■ What needs to be done: Could you restate word for word the lines running from the one with "Open the Kuddle E. Koala title link" to the end of the data, both ends included, but without pictures?

■ Data section:
◇ ◇ ◇ ◇ ◇

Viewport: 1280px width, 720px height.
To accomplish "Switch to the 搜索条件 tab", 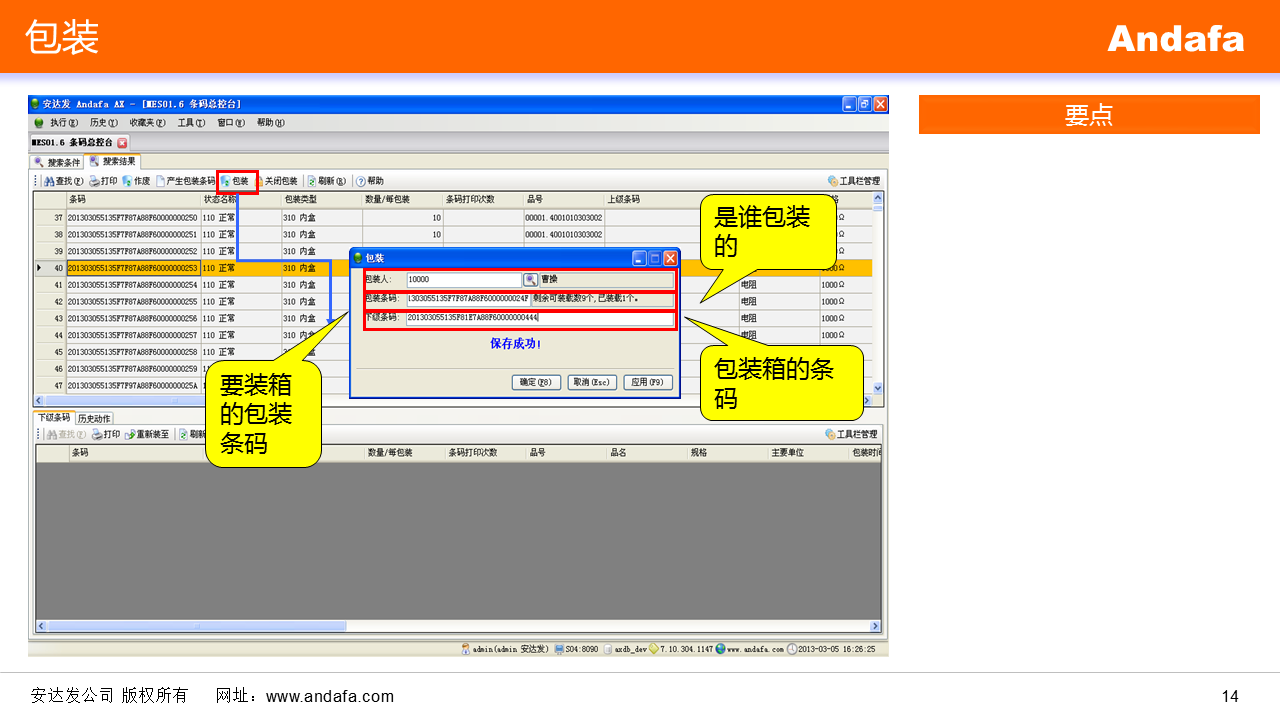I will click(57, 162).
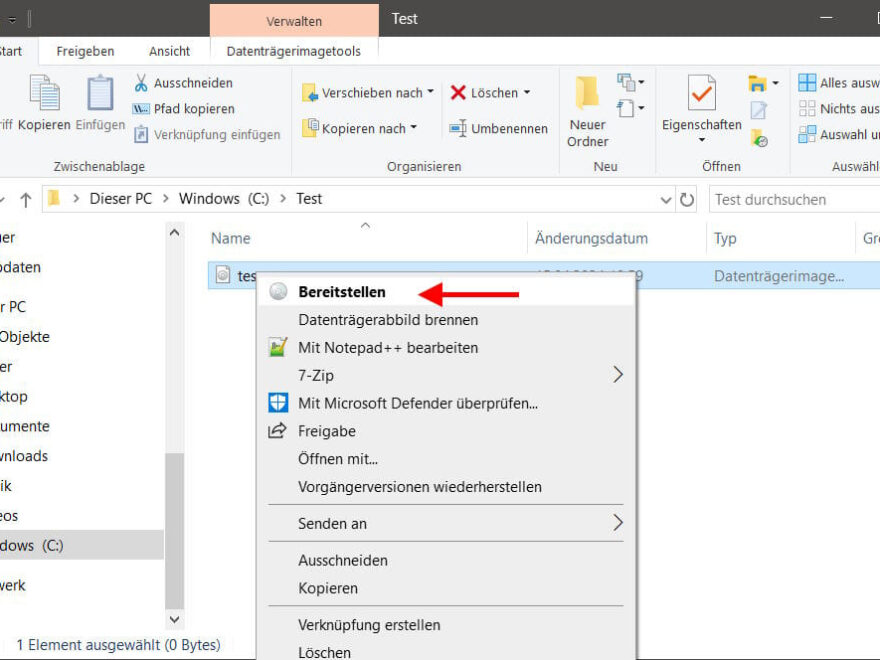Click the navigation pane vertical scrollbar
880x660 pixels.
175,520
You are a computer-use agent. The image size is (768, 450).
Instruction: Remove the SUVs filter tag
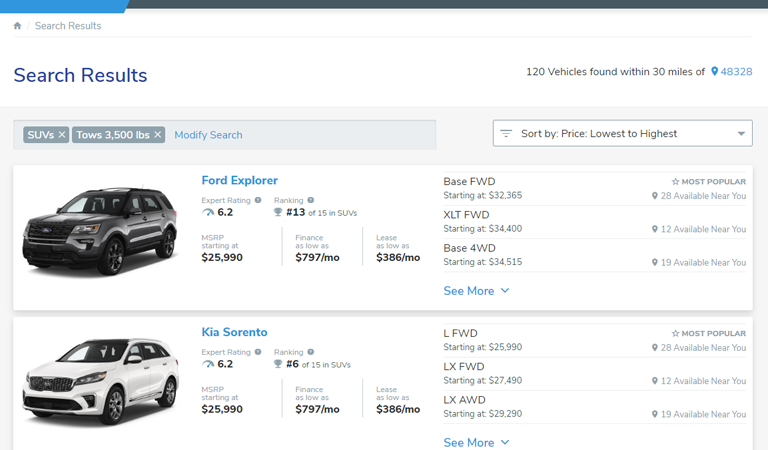62,135
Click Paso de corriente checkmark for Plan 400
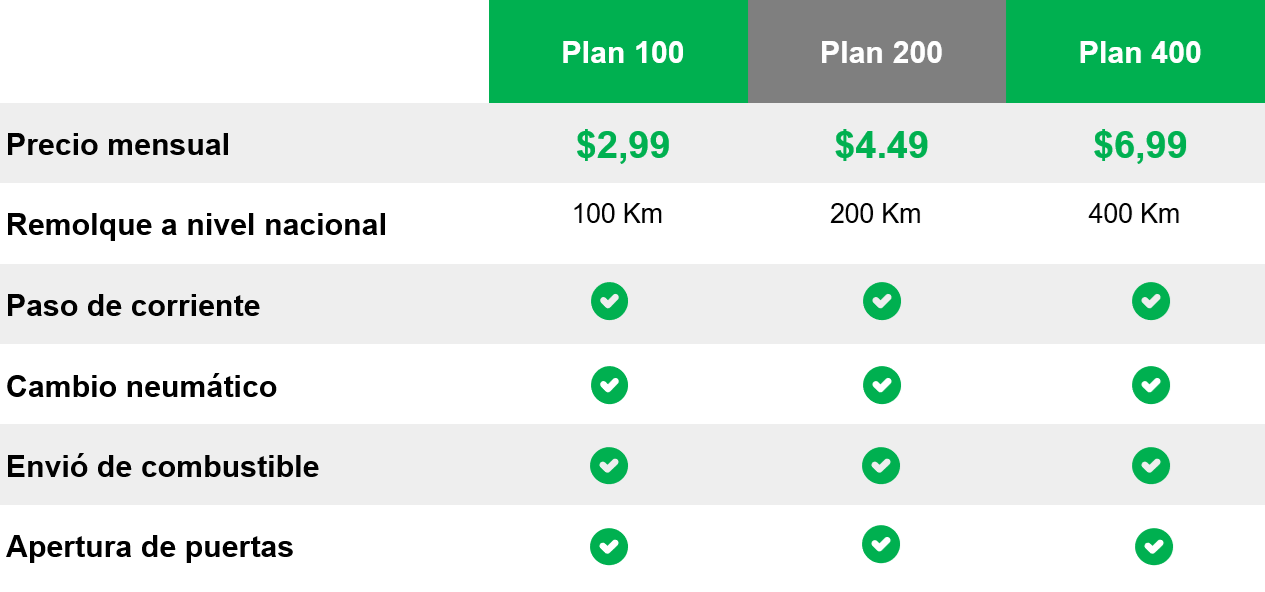 pos(1151,301)
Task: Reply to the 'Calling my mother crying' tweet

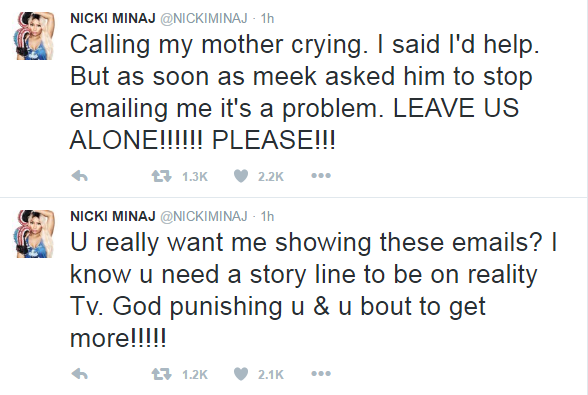Action: (x=80, y=176)
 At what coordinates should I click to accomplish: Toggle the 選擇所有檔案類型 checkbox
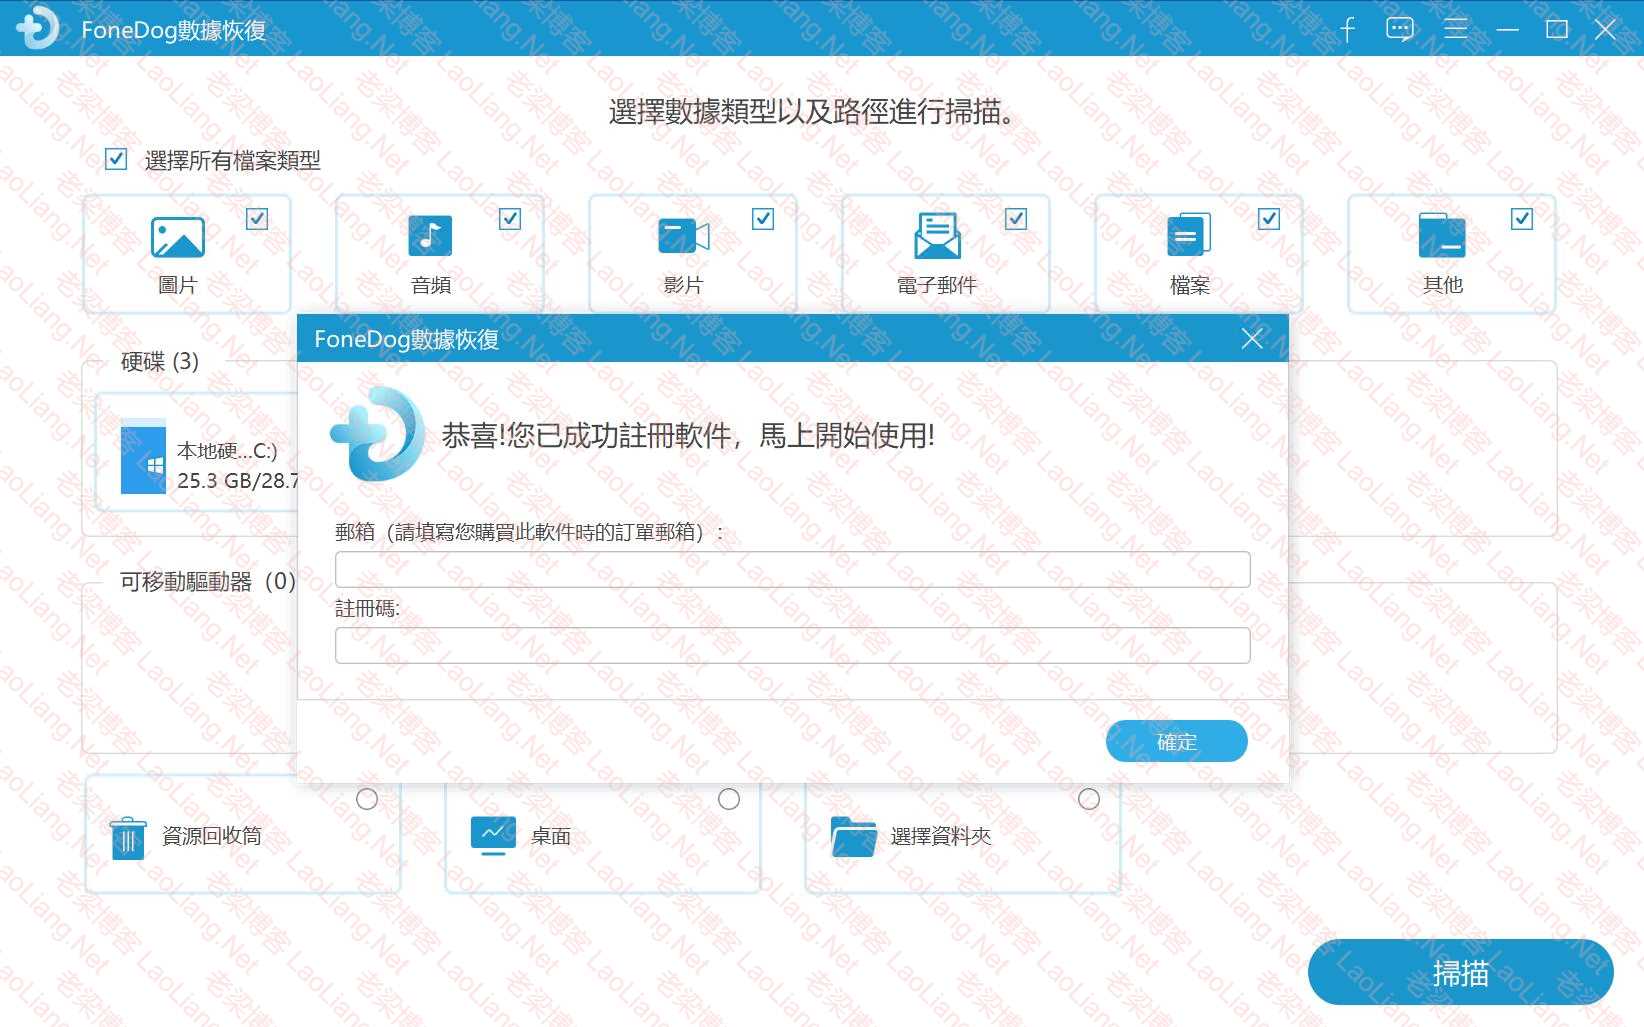click(x=116, y=160)
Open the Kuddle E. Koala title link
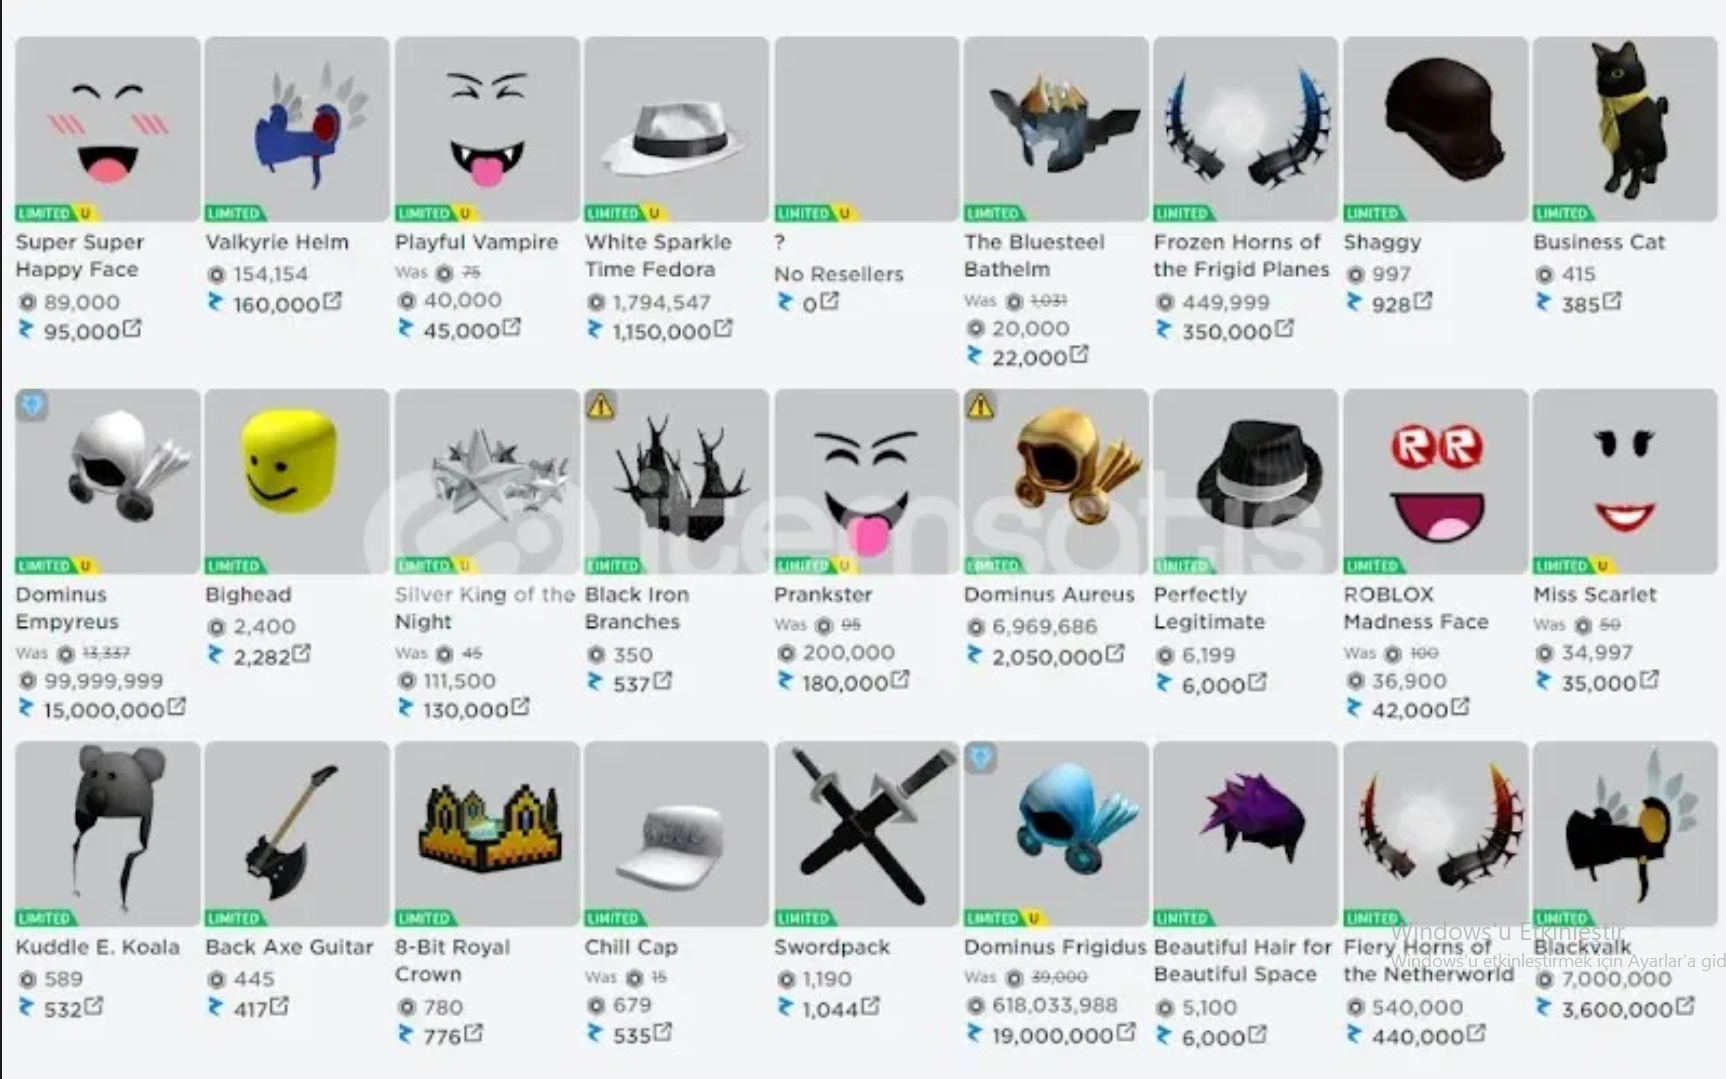Image resolution: width=1726 pixels, height=1079 pixels. 97,946
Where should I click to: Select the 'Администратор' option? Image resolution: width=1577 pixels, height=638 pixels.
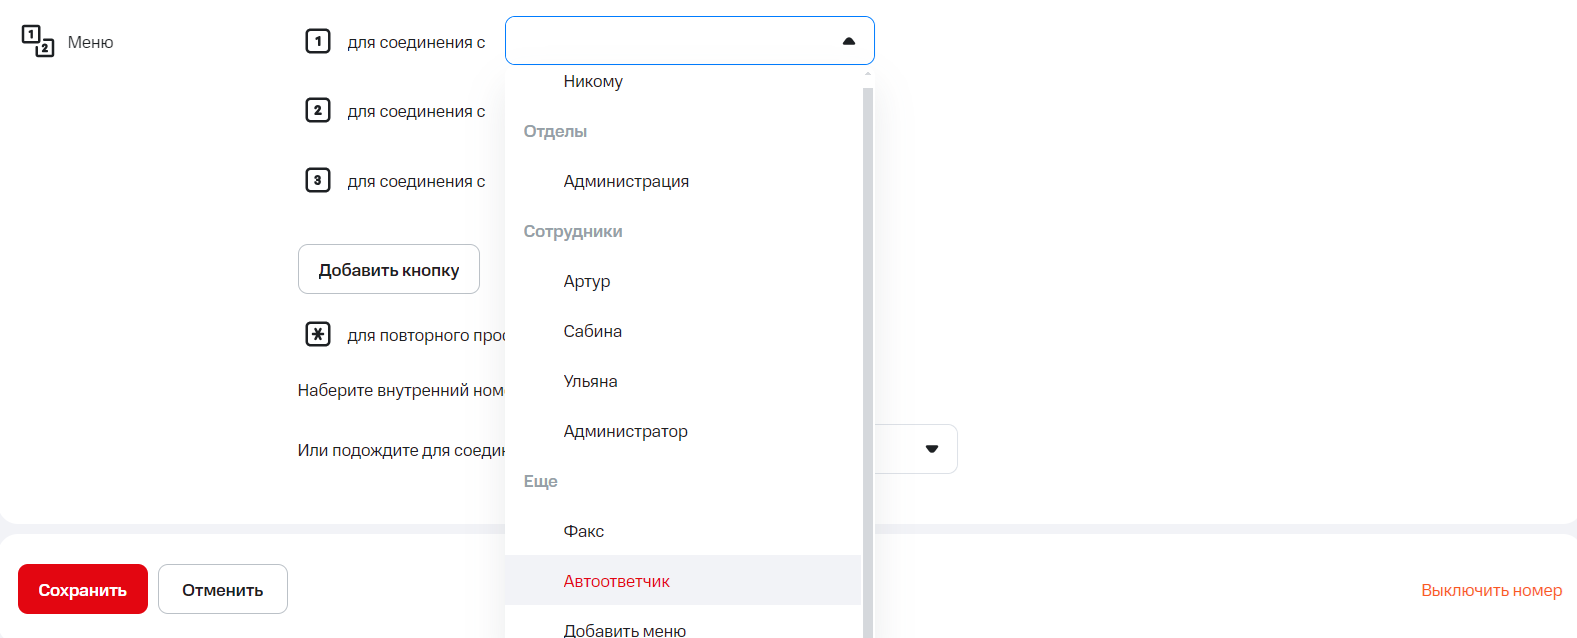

◇ ◇ ◇ ◇ ◇

■ Answer section:
Open the Kuddle E. Koala title link
Image resolution: width=1726 pixels, height=1079 pixels. 97,946
Where should I click to: Select the 'Администратор' option? Image resolution: width=1577 pixels, height=638 pixels.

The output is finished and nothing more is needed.